ReFT: Representation Finetuning for Language Models

Part of Advances in Neural Information Processing Systems 37 (NeurIPS 2024) Main Conference Track

Bibtex Paper Supplemental

Authors

Zhengxuan Wu, Aryaman Arora, Zheng Wang, Atticus Geiger, Dan Jurafsky, Christopher D Manning, Christopher Potts

Abstract

Parameter-efficient finetuning (PEFT) methods seek to adapt large neural models via updates to a small number of weights. However, much prior interpretability work has shown that representations encode rich semantic information, suggesting that editing representations might be a more powerful alternative. We pursue this hypothesis by developing a family of Representation Finetuning (ReFT) methods. ReFT methods operate on a frozen base model and learn task-specific interventions on hidden representations. We define a strong instance of the ReFT family, Low-rank Linear Subspace ReFT (LoReFT), and we identify an ablation of this method that trades some performance for increased efficiency.

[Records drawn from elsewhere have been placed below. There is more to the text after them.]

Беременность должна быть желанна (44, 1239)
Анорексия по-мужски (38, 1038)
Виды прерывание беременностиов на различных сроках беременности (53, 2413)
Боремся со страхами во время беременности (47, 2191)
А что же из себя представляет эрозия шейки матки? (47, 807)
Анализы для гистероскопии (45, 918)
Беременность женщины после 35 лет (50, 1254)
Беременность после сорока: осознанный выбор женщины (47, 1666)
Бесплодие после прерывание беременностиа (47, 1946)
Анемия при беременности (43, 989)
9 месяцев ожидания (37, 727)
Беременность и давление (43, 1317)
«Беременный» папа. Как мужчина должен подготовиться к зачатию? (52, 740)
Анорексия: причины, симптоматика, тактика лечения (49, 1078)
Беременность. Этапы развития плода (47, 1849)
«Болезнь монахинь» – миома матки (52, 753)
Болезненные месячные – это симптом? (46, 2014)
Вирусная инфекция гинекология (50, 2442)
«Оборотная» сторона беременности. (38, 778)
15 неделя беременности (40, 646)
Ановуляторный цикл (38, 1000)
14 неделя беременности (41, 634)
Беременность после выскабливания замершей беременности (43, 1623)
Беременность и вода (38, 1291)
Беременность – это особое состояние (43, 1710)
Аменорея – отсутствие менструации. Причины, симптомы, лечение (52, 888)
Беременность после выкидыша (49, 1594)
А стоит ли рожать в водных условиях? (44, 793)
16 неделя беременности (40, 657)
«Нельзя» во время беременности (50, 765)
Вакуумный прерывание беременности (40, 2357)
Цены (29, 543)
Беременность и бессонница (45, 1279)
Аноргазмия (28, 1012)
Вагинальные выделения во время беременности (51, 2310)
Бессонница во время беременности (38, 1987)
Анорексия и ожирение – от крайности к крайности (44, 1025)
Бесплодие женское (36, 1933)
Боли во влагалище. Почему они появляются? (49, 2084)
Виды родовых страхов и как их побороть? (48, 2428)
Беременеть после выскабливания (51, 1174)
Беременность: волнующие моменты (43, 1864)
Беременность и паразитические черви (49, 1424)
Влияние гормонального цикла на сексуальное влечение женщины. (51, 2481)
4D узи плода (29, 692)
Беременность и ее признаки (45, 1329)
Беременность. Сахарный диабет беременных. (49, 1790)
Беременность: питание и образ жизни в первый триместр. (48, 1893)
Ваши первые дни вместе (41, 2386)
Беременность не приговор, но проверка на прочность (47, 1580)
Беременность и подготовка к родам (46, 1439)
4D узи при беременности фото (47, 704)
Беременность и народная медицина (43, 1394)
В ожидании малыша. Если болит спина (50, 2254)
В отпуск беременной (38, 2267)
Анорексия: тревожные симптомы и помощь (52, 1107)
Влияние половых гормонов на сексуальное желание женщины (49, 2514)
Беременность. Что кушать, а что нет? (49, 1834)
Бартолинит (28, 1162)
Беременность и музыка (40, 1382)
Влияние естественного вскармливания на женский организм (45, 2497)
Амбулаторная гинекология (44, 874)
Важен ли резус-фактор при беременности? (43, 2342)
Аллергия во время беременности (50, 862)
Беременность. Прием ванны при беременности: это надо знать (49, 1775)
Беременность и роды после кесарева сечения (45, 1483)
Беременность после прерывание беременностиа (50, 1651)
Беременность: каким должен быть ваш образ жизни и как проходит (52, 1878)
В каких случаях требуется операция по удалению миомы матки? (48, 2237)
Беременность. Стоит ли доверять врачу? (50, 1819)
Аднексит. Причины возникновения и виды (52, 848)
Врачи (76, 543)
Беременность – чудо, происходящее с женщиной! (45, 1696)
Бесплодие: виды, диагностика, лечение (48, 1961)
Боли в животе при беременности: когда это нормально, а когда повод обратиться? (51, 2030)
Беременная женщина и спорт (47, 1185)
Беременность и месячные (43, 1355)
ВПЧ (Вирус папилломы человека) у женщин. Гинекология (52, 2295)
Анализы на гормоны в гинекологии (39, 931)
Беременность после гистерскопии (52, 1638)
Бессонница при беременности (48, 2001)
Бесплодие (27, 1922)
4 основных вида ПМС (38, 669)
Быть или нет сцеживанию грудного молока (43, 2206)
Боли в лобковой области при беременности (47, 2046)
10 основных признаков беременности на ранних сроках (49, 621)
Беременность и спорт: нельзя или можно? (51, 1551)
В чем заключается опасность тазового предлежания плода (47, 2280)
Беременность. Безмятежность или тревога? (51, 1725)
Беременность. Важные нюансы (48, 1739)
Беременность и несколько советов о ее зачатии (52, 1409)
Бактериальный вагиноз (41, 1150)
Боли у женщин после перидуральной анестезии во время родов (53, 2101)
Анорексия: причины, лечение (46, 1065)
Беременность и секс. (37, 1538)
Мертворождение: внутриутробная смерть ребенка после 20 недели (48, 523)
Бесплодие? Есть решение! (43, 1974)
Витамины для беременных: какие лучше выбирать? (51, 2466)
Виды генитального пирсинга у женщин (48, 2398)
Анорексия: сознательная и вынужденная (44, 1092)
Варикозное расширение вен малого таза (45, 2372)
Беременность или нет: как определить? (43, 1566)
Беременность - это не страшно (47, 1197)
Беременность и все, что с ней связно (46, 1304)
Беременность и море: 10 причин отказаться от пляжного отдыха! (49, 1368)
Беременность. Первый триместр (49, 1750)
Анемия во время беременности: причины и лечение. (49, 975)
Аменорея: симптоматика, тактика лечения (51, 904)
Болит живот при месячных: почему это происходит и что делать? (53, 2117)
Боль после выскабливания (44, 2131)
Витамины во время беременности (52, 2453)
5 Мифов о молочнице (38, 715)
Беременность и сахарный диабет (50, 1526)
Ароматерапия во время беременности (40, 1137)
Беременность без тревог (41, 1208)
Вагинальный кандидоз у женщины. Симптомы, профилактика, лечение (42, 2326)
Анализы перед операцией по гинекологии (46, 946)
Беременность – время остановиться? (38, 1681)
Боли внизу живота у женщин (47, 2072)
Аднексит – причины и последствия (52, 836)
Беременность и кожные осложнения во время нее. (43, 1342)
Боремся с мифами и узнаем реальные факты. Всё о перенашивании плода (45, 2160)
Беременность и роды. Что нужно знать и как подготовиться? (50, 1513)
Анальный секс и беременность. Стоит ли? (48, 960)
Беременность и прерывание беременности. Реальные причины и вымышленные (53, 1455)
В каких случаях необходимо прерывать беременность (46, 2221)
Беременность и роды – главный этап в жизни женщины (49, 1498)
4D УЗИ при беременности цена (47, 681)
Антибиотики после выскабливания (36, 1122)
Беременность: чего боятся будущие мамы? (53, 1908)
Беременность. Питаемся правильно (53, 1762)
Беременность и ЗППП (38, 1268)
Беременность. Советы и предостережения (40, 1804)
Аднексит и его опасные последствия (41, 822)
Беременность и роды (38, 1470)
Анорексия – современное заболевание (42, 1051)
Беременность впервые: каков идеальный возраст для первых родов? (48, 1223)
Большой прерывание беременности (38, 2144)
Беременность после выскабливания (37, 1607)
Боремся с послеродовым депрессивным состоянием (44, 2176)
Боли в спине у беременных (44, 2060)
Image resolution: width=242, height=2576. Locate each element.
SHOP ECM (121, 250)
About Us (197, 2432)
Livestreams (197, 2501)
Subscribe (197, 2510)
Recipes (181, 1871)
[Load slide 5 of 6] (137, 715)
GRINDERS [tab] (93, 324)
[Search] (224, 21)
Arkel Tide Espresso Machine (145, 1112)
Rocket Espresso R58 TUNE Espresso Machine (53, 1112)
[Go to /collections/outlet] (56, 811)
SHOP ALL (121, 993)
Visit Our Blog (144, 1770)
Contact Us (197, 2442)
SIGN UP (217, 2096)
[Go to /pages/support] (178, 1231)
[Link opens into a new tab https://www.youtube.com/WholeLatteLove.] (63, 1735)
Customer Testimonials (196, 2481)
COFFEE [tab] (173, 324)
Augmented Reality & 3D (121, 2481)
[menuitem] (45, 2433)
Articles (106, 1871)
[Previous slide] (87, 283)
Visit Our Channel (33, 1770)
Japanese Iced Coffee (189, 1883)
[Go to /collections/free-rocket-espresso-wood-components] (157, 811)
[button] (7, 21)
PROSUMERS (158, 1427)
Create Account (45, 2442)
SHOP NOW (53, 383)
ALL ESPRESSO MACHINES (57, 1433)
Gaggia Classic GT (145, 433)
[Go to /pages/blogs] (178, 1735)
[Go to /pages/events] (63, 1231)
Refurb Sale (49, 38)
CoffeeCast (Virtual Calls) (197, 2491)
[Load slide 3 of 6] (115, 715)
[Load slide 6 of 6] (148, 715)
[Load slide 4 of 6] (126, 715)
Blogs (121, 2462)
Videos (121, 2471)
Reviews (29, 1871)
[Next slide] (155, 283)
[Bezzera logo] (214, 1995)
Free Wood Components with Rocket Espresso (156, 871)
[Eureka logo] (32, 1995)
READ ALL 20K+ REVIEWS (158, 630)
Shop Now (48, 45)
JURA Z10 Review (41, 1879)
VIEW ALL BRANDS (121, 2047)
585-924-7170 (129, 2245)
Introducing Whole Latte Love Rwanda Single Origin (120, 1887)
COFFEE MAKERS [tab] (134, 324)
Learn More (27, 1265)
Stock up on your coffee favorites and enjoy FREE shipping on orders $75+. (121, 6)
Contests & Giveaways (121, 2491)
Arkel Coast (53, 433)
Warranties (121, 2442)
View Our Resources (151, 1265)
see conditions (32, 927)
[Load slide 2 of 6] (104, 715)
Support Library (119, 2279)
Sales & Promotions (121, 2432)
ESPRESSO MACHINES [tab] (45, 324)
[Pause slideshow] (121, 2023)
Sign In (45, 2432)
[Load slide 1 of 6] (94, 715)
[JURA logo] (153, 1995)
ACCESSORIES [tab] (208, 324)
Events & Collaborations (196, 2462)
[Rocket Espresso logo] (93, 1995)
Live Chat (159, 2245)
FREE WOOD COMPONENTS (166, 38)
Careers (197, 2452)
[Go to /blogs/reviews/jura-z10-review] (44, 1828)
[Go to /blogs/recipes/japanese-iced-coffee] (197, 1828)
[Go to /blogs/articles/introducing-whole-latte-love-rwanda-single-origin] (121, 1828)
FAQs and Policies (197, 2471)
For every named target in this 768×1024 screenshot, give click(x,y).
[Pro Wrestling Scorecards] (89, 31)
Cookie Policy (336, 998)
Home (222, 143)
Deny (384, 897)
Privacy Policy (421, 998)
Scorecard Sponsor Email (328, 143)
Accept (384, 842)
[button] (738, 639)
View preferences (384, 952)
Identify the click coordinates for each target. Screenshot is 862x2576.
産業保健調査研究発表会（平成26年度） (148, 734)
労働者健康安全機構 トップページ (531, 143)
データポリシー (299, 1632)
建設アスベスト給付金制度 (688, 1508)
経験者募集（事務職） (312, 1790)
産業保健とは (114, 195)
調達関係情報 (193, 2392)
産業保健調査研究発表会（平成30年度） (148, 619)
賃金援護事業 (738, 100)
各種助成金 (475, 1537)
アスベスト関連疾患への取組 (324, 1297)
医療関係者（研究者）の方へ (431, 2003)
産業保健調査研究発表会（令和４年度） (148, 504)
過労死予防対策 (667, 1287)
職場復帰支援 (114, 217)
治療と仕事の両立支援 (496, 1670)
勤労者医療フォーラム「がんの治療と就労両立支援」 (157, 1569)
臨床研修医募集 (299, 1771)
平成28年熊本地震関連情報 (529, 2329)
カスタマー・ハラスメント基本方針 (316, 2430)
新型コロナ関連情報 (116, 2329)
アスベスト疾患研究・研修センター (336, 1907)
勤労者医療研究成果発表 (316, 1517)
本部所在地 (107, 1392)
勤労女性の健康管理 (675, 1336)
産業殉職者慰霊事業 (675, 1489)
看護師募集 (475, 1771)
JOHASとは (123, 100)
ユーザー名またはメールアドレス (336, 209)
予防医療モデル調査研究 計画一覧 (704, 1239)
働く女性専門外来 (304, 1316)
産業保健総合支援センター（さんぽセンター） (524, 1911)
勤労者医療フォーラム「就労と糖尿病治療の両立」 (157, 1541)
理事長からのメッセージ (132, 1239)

Both are drop-in replacements for existing PEFTs and learn interventions that are 15x--65x more parameter-efficient than LoRA. We showcase LoReFT on eight commonsense reasoning tasks, four arithmetic reasoning tasks, instruction-tuning, and GLUE. In all these evaluations, our ReFTs deliver the best balance of efficiency and performance, and almost always outperform state-of-the-art PEFTs. Upon publication, we will publicly release our generic ReFT training library.